Après une dure journée de travail, Jonas Atlan rangea ses outils de petite menuiserie, jeta un dernier coup d’œil pour voir si tout était en ordre puis ferma son atelier où il entreposait les matelas à garnir de laine.
Jonas était le matelassier-ébéniste de la casbah d’Alger, cumulant ses deux métiers avec un égal bonheur. Tantôt, il remplaçait et aérait la laine, tantôt il changeait la toile, piquait sa grande aiguille recourbée pour réaliser la bordure faite de gros bourrelets, tantôt il recollait le bois d'une chaise, d'une table ou d'un lit. Son travail toujours impeccable lui valait une très belle réputation au sein de la vieille ville, casbah judéo-arabe où il avait ouvert les yeux et qui était fréquentée essentiellement par les descendants des juifs d’Espagne après les inquisitions de 1391 et 1492.

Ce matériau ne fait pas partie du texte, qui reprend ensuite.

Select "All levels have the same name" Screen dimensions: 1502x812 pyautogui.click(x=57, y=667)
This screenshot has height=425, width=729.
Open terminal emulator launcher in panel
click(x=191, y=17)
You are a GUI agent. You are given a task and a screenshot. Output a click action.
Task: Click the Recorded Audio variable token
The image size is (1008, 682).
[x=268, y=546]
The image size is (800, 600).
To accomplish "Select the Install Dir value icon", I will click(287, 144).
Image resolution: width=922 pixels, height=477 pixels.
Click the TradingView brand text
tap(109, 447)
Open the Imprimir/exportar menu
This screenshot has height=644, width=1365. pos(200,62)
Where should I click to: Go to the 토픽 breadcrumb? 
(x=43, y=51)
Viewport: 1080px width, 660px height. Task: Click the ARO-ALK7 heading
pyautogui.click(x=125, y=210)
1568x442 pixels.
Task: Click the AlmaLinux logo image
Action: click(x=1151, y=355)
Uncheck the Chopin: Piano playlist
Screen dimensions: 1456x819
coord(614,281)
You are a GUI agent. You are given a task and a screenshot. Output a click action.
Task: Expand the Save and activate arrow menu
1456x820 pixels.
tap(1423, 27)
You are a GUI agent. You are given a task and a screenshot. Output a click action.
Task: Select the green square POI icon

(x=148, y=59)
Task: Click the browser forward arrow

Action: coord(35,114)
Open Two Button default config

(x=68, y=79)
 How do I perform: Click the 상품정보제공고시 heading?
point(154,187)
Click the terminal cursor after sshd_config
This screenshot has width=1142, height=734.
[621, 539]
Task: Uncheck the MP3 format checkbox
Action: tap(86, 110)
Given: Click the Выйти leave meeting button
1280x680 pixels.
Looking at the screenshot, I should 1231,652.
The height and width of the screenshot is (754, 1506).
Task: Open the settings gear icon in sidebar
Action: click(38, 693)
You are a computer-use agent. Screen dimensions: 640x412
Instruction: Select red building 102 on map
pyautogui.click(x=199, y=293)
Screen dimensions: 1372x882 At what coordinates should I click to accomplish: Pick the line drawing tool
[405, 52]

Chaque soir, en descendant la rue Marengo, grande zébrure qui séparait la vieille ville en deux parties, Jonas s'arrêtait au café Lévy pour boire une anisette, geste immuable qui lui donnait l'impression de perpétuer son enfance auprès de ses amis de toujours. Il n'était pas un buveur mais avait un besoin viscéral d'être au milieu de ce peuple pauvre mais très attaché à des valeurs communautaires.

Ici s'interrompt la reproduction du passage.